Poco tiempo después vi algunas de ellas en escena, gracias al recordado teatro del INFRAMEN (Instituto Nacional Francisco Menéndez), y al Taller Libre de Teatro, en aquellos finales de los años 70 y principios de los 80.

La comedia, el sarcasmo, la frase chispeante, ingeniosa, la tomadura de pelo, el desconcierto de los incautos es fantástico en Molière. Esa capacidad del humor para develar los vicios y pecados de gobernantes y gobernados; de pudientes y miserables; de reyes, prelados y plebeyos es un instrumento maravilloso de la crítica y de la moral social. Sin embargo, el asunto, para nuestro interés, se vuelve único y valioso, cuando es la expresión corporal, la magia del drama, los parlamentos floridos o el silencio, lo que se ubica al centro del juego. Esa es la gran diferencia entre la estricta sociología, política, antropología y el arte: el lenguaje, la dimensión estética.

Y esto lo sabía, lo comprendía muy bien, un gran amigo y artista que inició ya su ruta hacia otros parajes más felices y bondadosos, me refiero a Miguel Enrico Mónchez (Talapo), quien deja tras de sí, un espectáculo, una comedia portentosa, que se inició -más notoriamente -desde los últimos años de la guerra, que tuvo sus mejores momentos en los primeros tiempos de la posguerra, y que concluyó, con la gloria del arte, con motivo de su fallecimiento.

Ya no recuerdo exactamente cuándo ni dónde presencié su actuación, como gran mimo, por primera vez, pudo ser en el campus de la UES, en alguna marcha o en una plaza pública de San Salvador.

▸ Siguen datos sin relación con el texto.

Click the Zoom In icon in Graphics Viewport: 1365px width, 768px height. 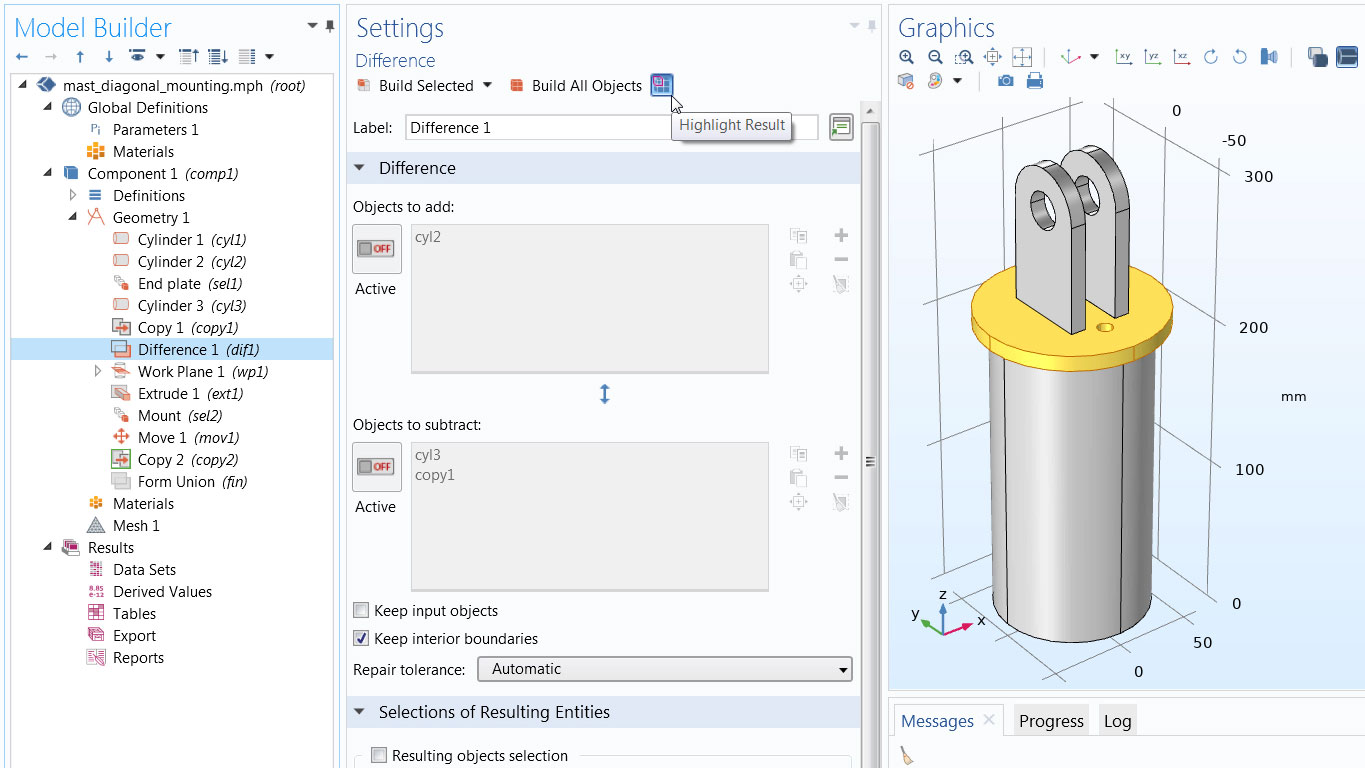pyautogui.click(x=906, y=57)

Lo cierto es que “el Talapo”, como lo llamábamos, siempre estuvo ahí, desplegando toda su creatividad, su extraordinaria imaginación, su don natural como acróbata y mimo, en donde creía que debía estar, o sea, junto a los estudiantes, junto a los obreros, junto a los pobres, junto al proyecto histórico y revolucionario al cual volcó buena parte de su trayectoria artística.

“Talapo” se identificaba e incorporaba al público con gran naturalidad; lo convertía en parte del espectáculo. La cuarta pared teatral se pulverizaba inmediatamente desde que preparaba toda su actuación, su personaje, de cara al público.

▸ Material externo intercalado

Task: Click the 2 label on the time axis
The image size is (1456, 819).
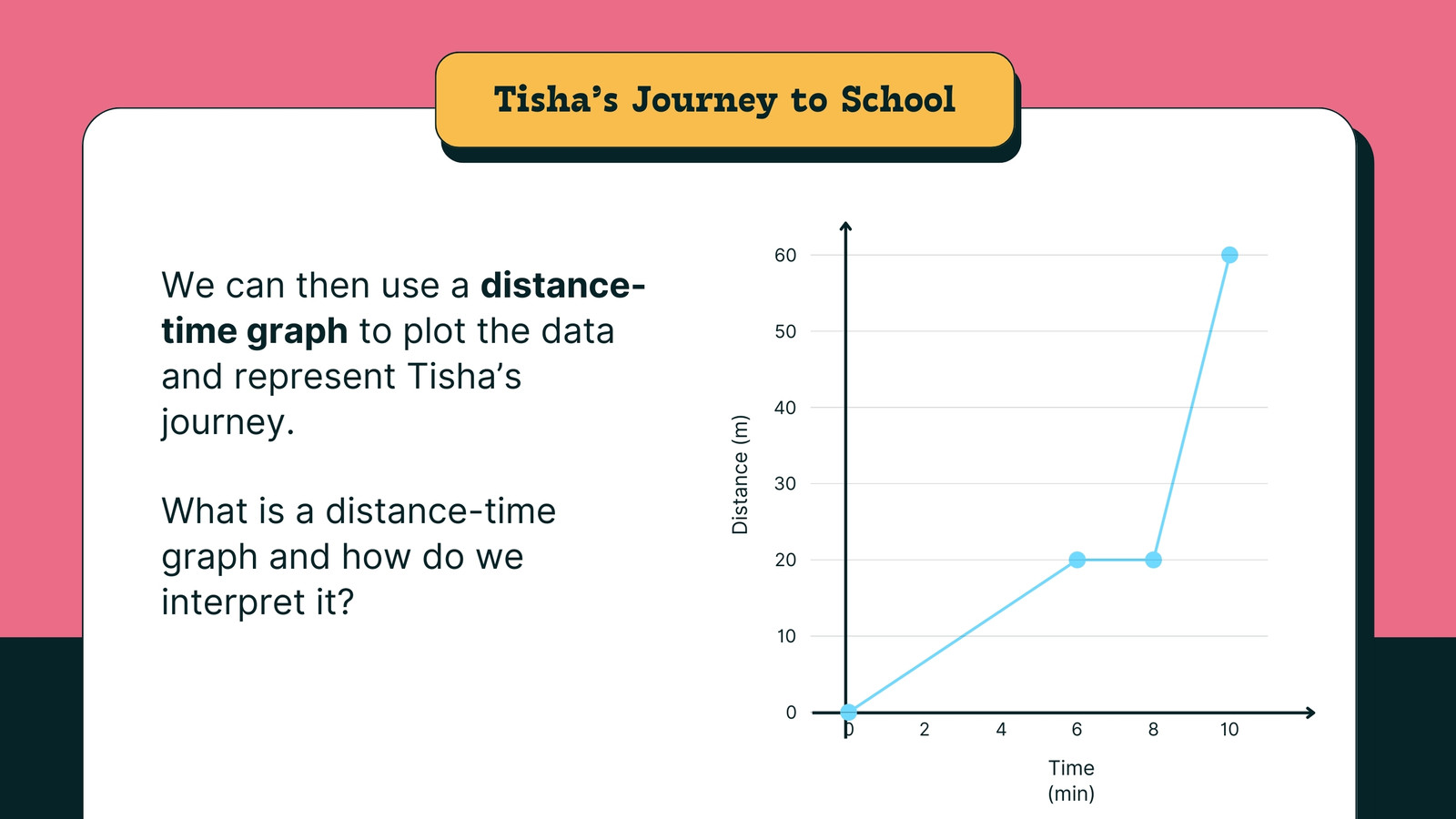Action: coord(925,729)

Su arte, muy profesional, de gran impacto masivo, se había nutrido de un constante estudio, investigación y ensayo continuo. En él la construcción de las historias y de los personajes eran procesos que asumía muy seriamente, y que se revelaban, luego, en la calidad artística de su acto. Casi siempre eran historias o actuaciones novedosas.  Como los grandes, la improvisación se le daba con genialidad. Disfrutando su espectáculo muchas veces pensé en Chaplin, en Harold Lloyd o en el maravilloso Buster Keaton.

Ahora que sólo nos queda el recuerdo de su fantástico número; sus fotografías y vídeos; su especial magisterio en todos los que fueron sus alumnos, un fuerte abrazo a su memoria. A su memoria de artista siempre sonriente; pero enérgico al combatir a los tiranos de todos los tiempos.

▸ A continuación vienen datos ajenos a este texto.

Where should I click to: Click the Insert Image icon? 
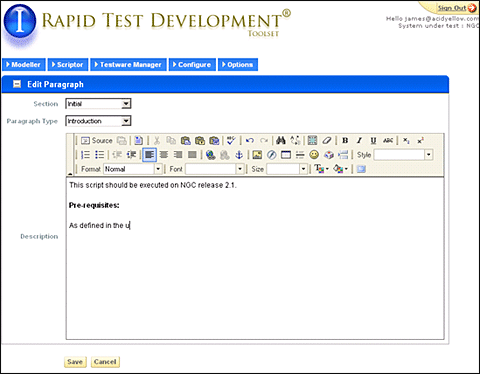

Un abrazo a quien encaró también a sus propios fantasmas y demonios interiores, en ocasiones más crueles que los exteriores, más despiadados.

Con él se va otro de los más relevantes artistas de un período épico de nuestra historia, donde la cultura y el arte se lanzó a las calles y compartió hombro a hombro con los desposeídos, sus triunfos y miserias. Una generación de artistas muy coherentes con su ideario social, entregados y valientes ante su pueblo. Paz en su camino hacia el Absoluto, y nuestras condolencias a su familia.